[[ Data extracts, beginning ]]

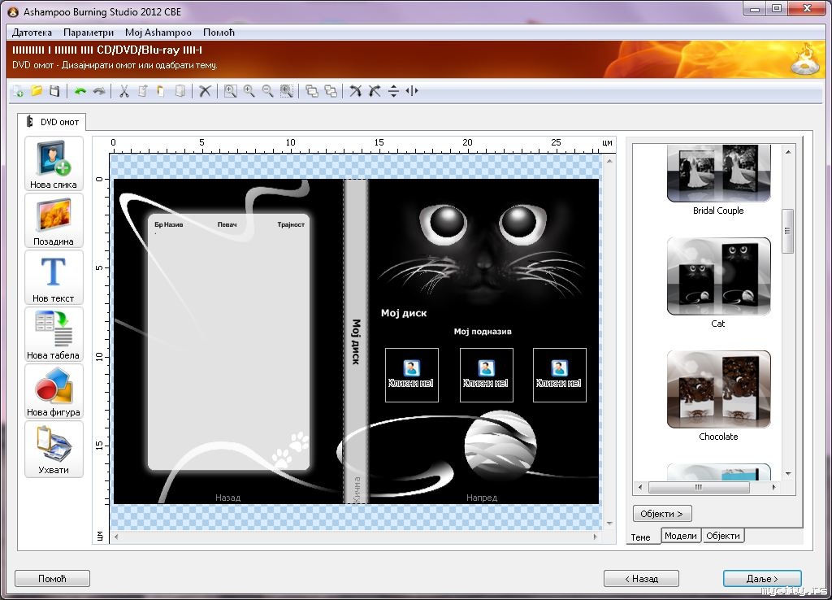Open the Датотека menu
The height and width of the screenshot is (600, 832).
tap(32, 33)

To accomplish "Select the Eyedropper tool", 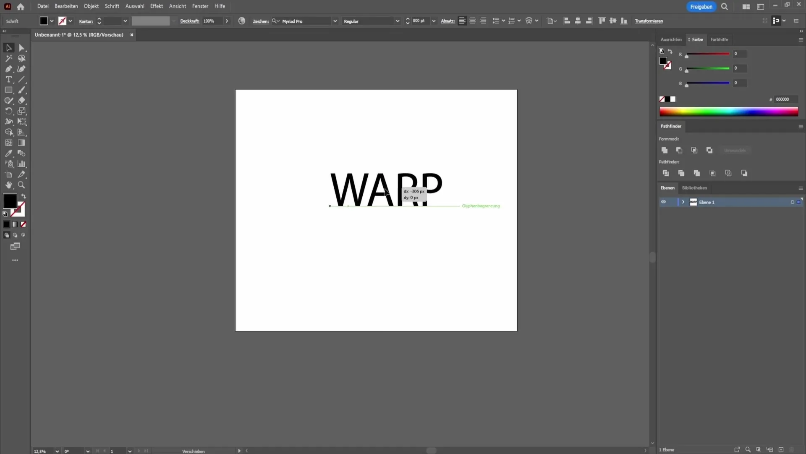I will coord(8,153).
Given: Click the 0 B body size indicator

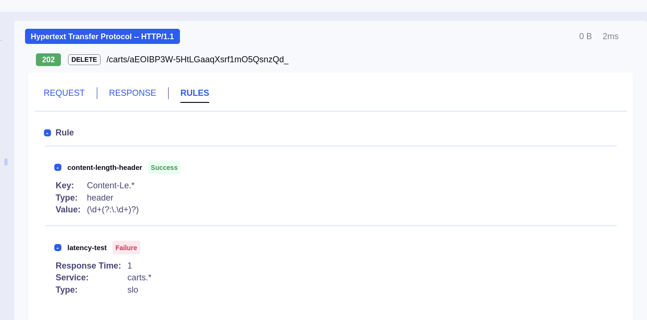Looking at the screenshot, I should [x=585, y=36].
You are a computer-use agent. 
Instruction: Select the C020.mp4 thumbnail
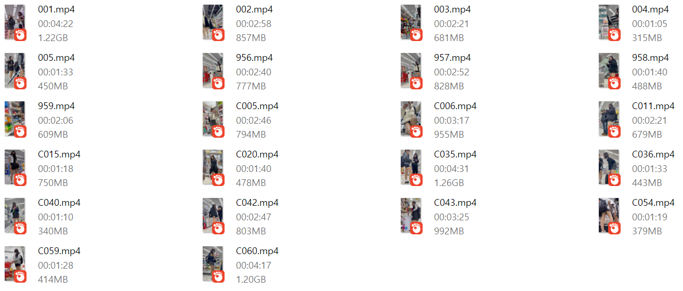click(213, 167)
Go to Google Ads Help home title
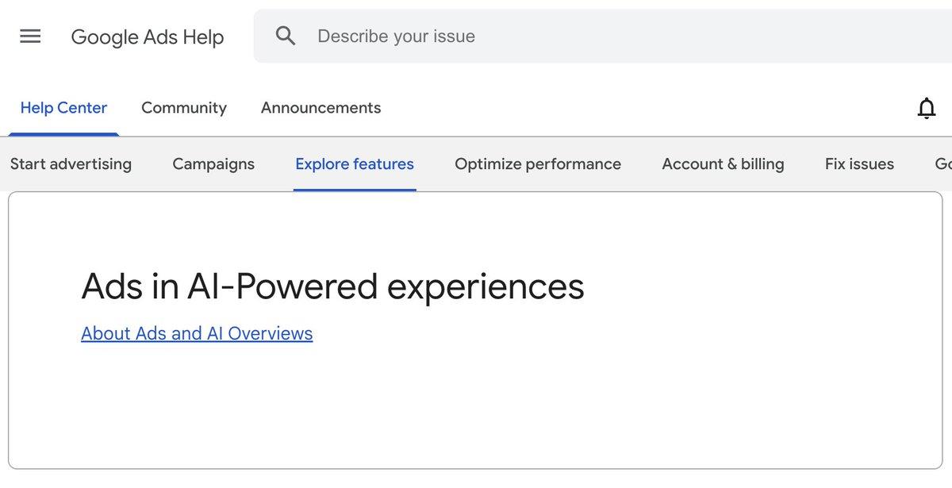 [148, 37]
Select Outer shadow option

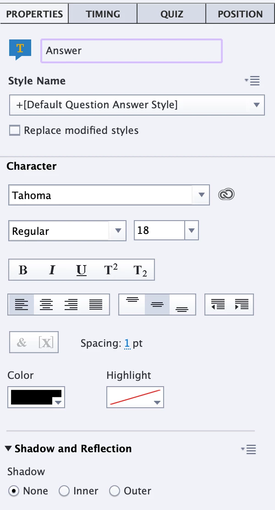115,491
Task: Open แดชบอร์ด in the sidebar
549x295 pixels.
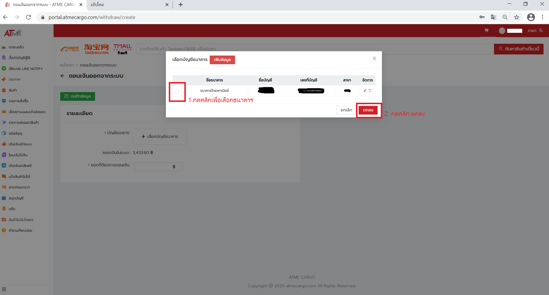Action: click(16, 47)
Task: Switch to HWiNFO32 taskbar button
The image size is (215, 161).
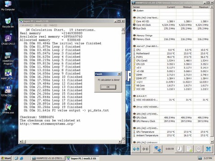Action: pyautogui.click(x=48, y=158)
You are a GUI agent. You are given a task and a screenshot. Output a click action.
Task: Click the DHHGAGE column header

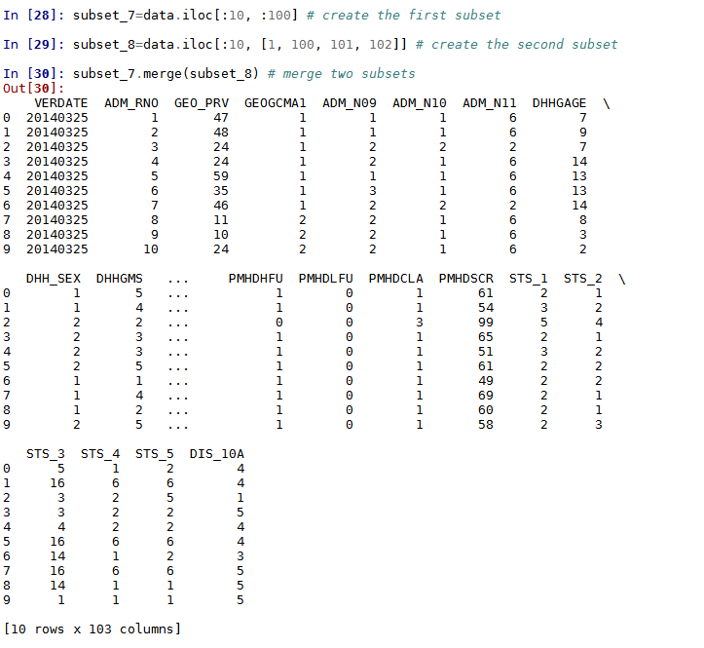[x=560, y=103]
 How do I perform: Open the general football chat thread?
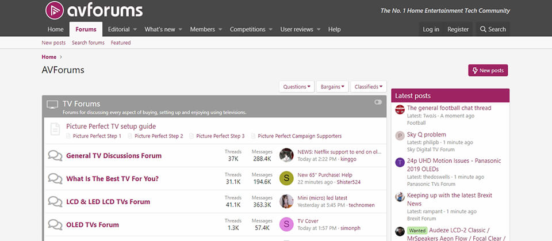(449, 108)
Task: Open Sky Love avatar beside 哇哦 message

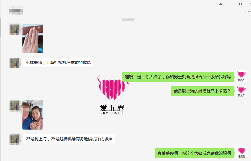Action: pos(242,76)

[[ Data extracts, end ]]

# Activity:
What belongs in the answer is each line of the data that has the word "agent".

# Problem solution:
You are a computer-use agent. 
You are a GUI agent. You are given a task and a screenshot. Output a click action.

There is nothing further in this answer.